对于肺炎链球菌抗菌药物治疗,PSSP(青霉素敏感肺炎链球菌)首选青霉素或阿莫西林,PISP(青霉素中介肺炎链球菌)首选大剂量青霉素或阿莫西林,PRSP(青霉素耐药肺炎链球菌)首选头孢曲松、头孢噻肟,备选万古霉素或利奈唑胺。结合此案例,患儿为青霉素耐药肺炎链球菌,选择头孢曲松或头孢噻肟比较合适,但估计因患者病情重,所以临床医生选用了美罗培南。经过初始治疗后评估患儿体温下降,C反应蛋白、降钙素原指标明显下降,说明治疗有效,但患者胸部CT提示右下肺病灶内出现多发空洞,并有气胸,这是肺炎过程中的表现,并非治疗无效,而且儿童支气管胸膜瘘一如果面积不大,可自愈。
关于激素的应用,CAP患儿无常规使用糖皮质激素的指征,更不能将糖皮质激素作为“退热剂”,但出现下列情况可以短疗程(3-5天)使用糖皮质激素:喘憋明显伴呼吸道分泌物增多;中毒症状明显的呼吸道重症肺炎,例如合并休克、脓毒血症、缺氧中毒性脑病、急性呼吸窘迫综合征者、胸腔短期有大量渗出者;肺炎高热持续不退伴过度炎性反应者。有细菌感染者必须在有效抗菌药物使用的前提下家用糖皮质激素。该患儿病情进展快,缺氧,故短期应用激素是有利于病情好转的。

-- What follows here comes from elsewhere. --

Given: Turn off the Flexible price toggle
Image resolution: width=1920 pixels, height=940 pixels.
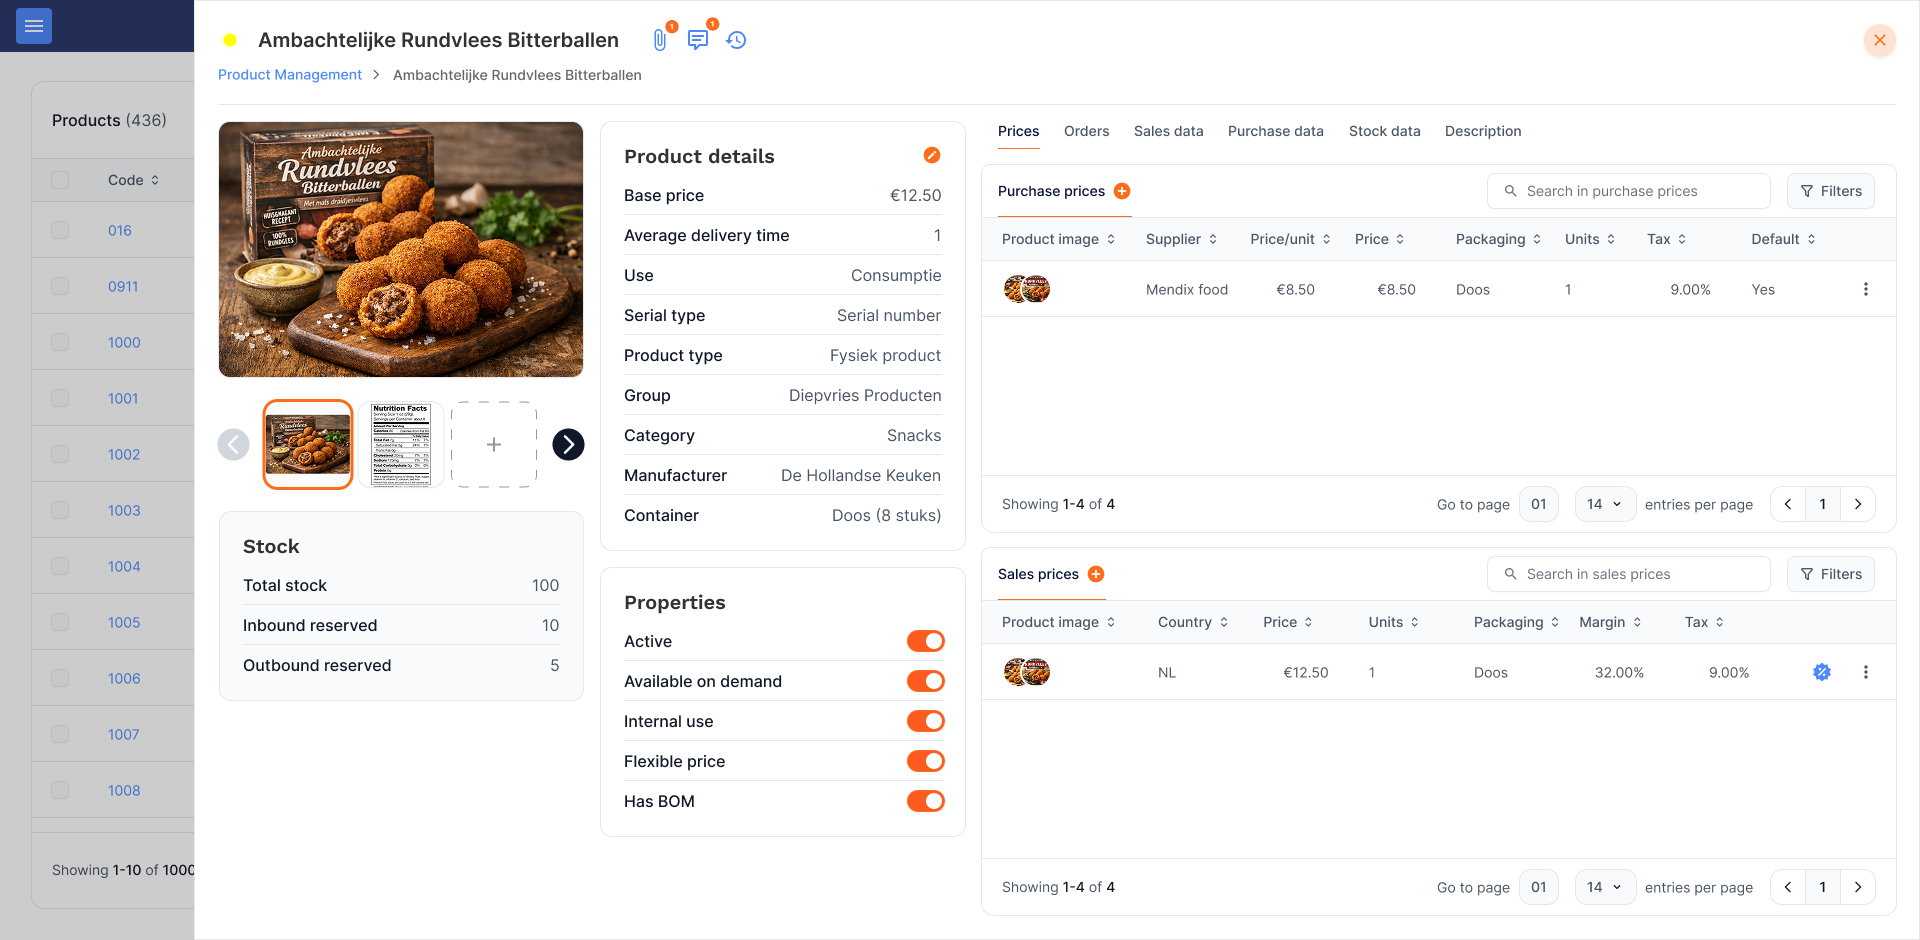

关于儿童CAP合并胸腔积液的治疗:欧美国家前瞻性研究发现,有2%-12%的CAP患儿并发有胸腔积液[8],最常见于细菌性肺炎(包括肺炎链球菌肺炎、化脓性链球菌及金黄色葡萄球菌等)患者中[9]。当出现脓胸时,在充分有效的抗感染治疗基础上需要脓液的引流。感染性胸腔积液的引流可以减少发热、炎症和住院天数。另外,积液的多少和患儿呼吸窘迫的程度也是决定治疗方案的重要因素。少量积液往往对抗菌药物治疗反应良好,通常不需要进一步的干预。大量积液(受累面积超过胸腔的1/4)伴有呼吸窘迫时应及时予以引流。包裹性积液引流困难可局部给予纤维蛋白溶解剂改善引流,包括尿激酶或组织型纤溶酶原激活物,有条件者可予电视胸腔镜手术。该患儿胸腔积液量少,对抗菌药物治疗反应好,故未进一步干预。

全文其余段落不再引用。